Give back, word for word, the rows below starting at the one containing "area [814, 2188]" and ending at the one containing "last [1220, 75]", with both of those rows included.

#### Dataset extract

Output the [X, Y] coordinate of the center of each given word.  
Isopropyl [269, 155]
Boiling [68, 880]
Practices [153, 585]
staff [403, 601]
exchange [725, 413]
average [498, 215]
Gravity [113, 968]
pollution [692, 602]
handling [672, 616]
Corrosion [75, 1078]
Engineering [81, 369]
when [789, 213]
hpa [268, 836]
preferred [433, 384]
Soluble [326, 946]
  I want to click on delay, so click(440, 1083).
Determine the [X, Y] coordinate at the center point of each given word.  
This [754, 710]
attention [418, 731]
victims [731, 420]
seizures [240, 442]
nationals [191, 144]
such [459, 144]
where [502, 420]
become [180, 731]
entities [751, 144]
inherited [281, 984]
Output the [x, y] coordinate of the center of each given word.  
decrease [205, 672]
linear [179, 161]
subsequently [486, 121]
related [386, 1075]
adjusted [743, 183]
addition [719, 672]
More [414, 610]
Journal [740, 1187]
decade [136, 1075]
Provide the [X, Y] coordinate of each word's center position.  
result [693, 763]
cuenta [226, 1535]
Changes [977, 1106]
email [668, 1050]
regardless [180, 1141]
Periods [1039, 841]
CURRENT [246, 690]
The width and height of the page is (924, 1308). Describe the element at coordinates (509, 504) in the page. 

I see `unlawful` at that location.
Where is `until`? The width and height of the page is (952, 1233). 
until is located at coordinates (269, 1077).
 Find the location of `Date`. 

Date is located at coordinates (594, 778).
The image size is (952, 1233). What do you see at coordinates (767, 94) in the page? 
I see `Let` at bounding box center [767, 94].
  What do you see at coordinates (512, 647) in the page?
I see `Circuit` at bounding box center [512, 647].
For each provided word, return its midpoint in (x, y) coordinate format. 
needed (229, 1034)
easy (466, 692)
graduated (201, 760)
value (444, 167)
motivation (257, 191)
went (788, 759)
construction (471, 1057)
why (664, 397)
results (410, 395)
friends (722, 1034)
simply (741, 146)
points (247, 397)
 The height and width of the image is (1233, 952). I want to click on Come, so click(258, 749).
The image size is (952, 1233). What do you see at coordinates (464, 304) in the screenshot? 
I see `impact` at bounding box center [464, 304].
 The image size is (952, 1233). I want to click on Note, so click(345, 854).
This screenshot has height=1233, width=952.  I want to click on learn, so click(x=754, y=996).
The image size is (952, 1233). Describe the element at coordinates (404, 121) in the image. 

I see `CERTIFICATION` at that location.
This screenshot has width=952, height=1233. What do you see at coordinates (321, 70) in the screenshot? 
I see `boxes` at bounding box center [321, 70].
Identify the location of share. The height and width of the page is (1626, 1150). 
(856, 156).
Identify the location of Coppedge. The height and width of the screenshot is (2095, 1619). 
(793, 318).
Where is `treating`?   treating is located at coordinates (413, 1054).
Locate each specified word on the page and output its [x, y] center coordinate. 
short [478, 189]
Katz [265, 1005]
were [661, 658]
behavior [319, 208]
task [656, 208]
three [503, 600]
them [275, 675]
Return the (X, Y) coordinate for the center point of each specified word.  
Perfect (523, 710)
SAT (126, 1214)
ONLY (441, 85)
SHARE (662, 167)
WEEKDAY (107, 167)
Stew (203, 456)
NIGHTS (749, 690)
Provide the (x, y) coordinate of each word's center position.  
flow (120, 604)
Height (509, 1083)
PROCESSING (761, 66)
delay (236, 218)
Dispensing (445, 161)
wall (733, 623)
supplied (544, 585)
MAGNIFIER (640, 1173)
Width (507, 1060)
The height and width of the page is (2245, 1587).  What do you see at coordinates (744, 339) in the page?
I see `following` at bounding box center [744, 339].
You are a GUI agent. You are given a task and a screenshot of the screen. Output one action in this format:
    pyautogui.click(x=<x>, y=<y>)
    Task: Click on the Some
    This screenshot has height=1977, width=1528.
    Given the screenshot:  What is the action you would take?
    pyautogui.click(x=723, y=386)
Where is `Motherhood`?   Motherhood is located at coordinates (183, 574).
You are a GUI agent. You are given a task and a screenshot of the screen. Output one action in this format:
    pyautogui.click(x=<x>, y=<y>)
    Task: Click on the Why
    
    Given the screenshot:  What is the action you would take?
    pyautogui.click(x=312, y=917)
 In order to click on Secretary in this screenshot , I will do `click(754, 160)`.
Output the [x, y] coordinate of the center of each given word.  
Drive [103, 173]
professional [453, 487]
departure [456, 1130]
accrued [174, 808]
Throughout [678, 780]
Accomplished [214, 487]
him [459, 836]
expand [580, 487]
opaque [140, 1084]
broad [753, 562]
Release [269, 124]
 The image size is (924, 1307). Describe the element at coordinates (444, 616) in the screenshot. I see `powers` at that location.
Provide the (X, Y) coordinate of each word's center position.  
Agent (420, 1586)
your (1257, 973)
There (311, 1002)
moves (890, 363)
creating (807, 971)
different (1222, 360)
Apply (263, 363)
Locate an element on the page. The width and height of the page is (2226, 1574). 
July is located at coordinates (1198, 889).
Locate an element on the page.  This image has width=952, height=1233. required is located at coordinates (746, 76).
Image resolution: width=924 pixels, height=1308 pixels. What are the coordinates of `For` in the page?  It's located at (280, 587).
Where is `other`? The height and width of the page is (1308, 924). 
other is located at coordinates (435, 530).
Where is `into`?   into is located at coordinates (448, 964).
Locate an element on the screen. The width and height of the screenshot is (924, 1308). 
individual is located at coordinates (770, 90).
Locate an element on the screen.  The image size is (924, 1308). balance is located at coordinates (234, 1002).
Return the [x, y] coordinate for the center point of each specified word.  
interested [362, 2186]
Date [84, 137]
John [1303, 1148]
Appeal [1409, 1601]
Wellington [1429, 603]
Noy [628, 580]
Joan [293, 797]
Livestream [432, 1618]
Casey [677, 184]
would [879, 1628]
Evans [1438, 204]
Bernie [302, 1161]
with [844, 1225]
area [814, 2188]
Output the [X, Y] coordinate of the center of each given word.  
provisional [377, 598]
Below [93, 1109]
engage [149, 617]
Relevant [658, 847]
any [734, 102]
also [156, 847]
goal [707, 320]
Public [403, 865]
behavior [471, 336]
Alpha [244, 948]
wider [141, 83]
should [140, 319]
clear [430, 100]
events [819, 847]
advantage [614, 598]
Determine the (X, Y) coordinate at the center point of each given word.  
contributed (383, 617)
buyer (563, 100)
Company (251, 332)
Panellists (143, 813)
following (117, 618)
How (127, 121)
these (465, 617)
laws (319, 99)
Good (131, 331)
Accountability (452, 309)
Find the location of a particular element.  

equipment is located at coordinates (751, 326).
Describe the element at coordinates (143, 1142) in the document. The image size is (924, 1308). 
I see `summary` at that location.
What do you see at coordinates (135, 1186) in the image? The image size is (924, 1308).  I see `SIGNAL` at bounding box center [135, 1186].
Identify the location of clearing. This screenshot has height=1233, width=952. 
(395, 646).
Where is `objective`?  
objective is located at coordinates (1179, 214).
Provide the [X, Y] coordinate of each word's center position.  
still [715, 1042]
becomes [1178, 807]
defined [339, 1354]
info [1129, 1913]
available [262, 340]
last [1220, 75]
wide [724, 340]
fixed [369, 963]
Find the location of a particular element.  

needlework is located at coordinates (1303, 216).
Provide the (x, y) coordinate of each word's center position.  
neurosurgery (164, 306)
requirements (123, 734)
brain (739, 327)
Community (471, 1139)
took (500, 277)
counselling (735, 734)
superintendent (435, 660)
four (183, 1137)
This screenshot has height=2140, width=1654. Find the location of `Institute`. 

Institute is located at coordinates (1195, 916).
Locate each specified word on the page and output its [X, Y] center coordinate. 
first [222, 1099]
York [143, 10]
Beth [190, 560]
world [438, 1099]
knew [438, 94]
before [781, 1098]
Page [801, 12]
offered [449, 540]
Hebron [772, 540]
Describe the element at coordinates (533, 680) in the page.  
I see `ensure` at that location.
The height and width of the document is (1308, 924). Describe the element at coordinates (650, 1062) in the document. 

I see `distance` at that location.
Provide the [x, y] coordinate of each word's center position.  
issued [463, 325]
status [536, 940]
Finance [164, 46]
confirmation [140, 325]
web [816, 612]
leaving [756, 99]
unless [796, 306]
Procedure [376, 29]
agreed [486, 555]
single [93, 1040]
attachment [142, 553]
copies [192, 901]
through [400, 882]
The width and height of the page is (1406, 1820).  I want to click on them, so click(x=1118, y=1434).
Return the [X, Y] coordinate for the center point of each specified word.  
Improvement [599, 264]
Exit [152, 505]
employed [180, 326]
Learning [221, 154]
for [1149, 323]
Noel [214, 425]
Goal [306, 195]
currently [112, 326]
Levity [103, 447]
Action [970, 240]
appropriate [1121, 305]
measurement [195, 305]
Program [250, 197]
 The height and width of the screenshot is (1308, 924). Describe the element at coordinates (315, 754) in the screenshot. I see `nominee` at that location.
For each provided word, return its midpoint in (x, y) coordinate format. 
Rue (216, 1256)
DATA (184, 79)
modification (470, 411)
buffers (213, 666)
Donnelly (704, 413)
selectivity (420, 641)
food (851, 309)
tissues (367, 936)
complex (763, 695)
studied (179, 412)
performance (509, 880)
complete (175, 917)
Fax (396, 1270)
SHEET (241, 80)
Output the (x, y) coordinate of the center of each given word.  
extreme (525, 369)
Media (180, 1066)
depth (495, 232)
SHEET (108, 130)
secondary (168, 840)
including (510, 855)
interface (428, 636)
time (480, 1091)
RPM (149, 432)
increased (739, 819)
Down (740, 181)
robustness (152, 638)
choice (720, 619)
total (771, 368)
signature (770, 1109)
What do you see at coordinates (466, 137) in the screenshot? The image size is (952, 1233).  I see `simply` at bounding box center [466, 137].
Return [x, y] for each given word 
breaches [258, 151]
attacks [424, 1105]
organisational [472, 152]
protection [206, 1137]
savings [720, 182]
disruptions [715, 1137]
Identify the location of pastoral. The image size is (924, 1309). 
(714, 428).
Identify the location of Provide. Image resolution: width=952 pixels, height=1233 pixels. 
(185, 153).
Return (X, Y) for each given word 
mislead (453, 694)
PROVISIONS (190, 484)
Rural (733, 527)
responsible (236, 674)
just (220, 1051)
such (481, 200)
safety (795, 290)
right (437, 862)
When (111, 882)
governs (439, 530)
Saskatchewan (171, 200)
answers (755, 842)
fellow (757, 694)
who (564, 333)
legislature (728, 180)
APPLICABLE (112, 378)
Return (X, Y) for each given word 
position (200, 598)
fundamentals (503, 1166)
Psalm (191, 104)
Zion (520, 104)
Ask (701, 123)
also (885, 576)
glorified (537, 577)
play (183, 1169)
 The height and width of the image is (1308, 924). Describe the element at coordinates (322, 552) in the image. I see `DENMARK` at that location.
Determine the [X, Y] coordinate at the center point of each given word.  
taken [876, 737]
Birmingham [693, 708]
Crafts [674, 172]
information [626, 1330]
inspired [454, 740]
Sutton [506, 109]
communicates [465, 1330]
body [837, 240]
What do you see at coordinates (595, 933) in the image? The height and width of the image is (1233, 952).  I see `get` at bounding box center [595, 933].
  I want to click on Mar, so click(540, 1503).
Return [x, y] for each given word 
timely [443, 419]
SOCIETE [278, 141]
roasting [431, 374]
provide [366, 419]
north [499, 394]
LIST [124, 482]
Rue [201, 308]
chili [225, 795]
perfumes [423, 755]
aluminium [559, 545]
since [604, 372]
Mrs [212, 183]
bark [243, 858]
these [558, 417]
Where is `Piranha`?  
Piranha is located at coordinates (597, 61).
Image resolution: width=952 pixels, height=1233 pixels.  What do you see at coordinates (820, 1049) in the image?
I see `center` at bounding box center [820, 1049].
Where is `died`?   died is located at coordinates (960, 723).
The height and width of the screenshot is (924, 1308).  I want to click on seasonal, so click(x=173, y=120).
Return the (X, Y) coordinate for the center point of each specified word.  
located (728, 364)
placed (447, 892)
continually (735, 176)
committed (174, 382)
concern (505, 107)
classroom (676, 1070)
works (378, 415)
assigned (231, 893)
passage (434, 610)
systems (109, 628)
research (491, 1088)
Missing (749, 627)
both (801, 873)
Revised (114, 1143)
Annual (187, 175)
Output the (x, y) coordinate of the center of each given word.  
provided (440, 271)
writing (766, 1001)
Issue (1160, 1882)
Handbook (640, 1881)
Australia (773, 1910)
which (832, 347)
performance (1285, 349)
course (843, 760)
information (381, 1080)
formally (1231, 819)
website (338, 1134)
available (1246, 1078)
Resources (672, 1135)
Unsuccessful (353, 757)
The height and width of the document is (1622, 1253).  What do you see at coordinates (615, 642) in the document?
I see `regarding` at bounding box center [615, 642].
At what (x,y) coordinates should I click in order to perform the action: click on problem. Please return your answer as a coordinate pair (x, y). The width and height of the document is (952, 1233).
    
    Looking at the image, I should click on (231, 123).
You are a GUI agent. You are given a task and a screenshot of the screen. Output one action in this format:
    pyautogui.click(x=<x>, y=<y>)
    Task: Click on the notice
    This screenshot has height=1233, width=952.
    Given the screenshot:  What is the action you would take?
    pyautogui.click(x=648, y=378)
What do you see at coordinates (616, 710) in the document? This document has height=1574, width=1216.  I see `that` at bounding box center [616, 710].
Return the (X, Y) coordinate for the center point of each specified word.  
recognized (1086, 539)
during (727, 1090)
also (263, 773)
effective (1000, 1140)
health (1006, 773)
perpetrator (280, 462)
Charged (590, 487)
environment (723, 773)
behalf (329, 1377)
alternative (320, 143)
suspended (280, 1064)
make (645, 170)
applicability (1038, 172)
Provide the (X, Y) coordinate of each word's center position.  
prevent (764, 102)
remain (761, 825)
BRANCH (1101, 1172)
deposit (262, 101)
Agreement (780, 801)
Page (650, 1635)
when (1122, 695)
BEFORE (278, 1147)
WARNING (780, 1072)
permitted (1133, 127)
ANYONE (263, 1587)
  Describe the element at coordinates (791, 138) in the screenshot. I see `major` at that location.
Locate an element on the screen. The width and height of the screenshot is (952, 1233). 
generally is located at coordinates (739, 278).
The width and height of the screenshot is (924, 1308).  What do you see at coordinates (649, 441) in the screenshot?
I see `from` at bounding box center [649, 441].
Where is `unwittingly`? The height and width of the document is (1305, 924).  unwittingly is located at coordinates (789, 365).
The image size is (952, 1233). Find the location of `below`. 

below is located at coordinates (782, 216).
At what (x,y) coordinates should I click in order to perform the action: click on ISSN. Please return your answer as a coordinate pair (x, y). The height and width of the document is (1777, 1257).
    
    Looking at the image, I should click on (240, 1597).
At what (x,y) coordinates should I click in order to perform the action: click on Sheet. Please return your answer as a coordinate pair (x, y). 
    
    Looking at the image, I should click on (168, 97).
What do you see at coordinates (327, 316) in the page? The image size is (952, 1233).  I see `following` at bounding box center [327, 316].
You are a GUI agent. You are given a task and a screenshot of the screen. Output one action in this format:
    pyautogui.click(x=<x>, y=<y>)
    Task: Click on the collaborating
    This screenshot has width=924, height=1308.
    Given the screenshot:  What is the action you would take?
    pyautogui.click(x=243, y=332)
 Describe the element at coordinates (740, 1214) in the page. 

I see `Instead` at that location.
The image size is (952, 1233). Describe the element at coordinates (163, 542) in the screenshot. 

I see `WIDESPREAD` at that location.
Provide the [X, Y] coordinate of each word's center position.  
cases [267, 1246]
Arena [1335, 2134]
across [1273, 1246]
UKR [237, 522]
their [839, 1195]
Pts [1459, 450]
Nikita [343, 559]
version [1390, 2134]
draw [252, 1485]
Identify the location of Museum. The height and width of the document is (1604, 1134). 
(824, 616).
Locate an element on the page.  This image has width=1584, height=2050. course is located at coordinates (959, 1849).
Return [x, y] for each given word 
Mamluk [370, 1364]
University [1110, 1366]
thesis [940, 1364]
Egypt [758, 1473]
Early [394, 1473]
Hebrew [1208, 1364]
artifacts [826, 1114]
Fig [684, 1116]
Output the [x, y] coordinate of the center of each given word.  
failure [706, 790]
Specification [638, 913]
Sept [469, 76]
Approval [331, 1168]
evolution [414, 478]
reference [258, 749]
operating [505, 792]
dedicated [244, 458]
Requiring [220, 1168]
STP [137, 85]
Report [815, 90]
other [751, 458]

########

(Written response)
area [814, 2188]
Output the [X, Y] coordinate of the center of each given word.  
provisional [377, 598]
Below [93, 1109]
engage [149, 617]
Relevant [658, 847]
any [734, 102]
also [156, 847]
goal [707, 320]
Public [403, 865]
behavior [471, 336]
Alpha [244, 948]
wider [141, 83]
should [140, 319]
clear [430, 100]
events [819, 847]
advantage [614, 598]
Determine the (X, Y) coordinate at the center point of each given word.  
contributed (383, 617)
buyer (563, 100)
Company (251, 332)
Panellists (143, 813)
following (117, 618)
How (127, 121)
these (465, 617)
laws (319, 99)
Good (131, 331)
Accountability (452, 309)
Find the location of a particular element.  

equipment is located at coordinates (751, 326).
Describe the element at coordinates (143, 1142) in the document. The image size is (924, 1308). 
I see `summary` at that location.
What do you see at coordinates (135, 1186) in the image? The image size is (924, 1308).  I see `SIGNAL` at bounding box center [135, 1186].
Identify the location of clearing. This screenshot has height=1233, width=952. 
(395, 646).
Where is `objective`?  
objective is located at coordinates (1179, 214).
Provide the [X, Y] coordinate of each word's center position.  
still [715, 1042]
becomes [1178, 807]
defined [339, 1354]
info [1129, 1913]
available [262, 340]
last [1220, 75]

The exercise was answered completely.